Am I evaluative, facilitative or transformative? Do I use joint caucusing or private caucusing? Do I reach out to counsel and the parties before the mediation? Do I require pre-mediation briefing? To all of those questions the answer is "it depends." It depends on the type and complexity of the dispute. It depends on the needs and preferences of the parties. It depends on the personalities of the participants, and the relationships between parties and parties, parties and counsel, counsel and counsel, and counsel and adjusters. One size does not fit all, and unlike litigation, a hallmark of mediation is not just its confidentiality, but its flexibility. As a mediator, I try to be responsive to the changing needs of the parties in the mediation. A mediation that starts out facilitative may turn to the evaluative at a late hour in the day. However, the evaluation, unless specifically requested, is usually in the form of a "what if" or a mediator's suggestion or a mediator's range, with continuing options that flow from those. The mediator is the devil's advocate, the asker of hard questions, the agent of reality, the thoughtful shaper of negotiations. The mediator, by her questions, tries to shape and sharpen the reality of each party.
Our legal system, the best in the world, allows everyone their day in court. But I have yet to meet a party who after the emotional, financial and time cost of trial, combined with its uncertainty and limited-remedy outcome, is eager to go that route again.

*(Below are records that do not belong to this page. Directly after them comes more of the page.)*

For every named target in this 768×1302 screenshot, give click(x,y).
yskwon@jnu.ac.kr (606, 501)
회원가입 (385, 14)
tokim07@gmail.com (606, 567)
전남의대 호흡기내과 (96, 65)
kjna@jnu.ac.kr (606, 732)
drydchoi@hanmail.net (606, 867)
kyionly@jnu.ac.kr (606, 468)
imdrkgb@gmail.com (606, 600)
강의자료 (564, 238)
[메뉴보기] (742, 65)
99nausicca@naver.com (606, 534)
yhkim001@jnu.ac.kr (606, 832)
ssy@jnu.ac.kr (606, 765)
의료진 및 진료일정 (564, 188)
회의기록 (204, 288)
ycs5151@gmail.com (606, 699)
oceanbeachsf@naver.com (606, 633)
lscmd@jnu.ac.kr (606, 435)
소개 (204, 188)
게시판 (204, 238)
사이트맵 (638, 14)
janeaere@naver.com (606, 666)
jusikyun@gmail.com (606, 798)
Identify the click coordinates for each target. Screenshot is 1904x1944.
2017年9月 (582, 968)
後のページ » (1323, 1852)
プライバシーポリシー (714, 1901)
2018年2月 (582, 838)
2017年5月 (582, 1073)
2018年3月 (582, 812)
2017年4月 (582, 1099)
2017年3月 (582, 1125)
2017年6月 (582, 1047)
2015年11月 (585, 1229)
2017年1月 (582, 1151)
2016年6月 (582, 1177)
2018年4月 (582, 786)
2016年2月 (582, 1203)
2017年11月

Efficiency, speed and privacy are the hallmarks of arbitration. Dealing with the decision to arbitrate, whether before a dispute arises, or after, should be done with consideration given to a single arbitrator or tripartite panel, limitations on discovery, reference to a set of arbitral rules, venue, and choice of law. Best practices focus on adoption of a nuanced arbitration clause in an agreement. Even better practices suggest an attempt at mediation before progressing to arbitration.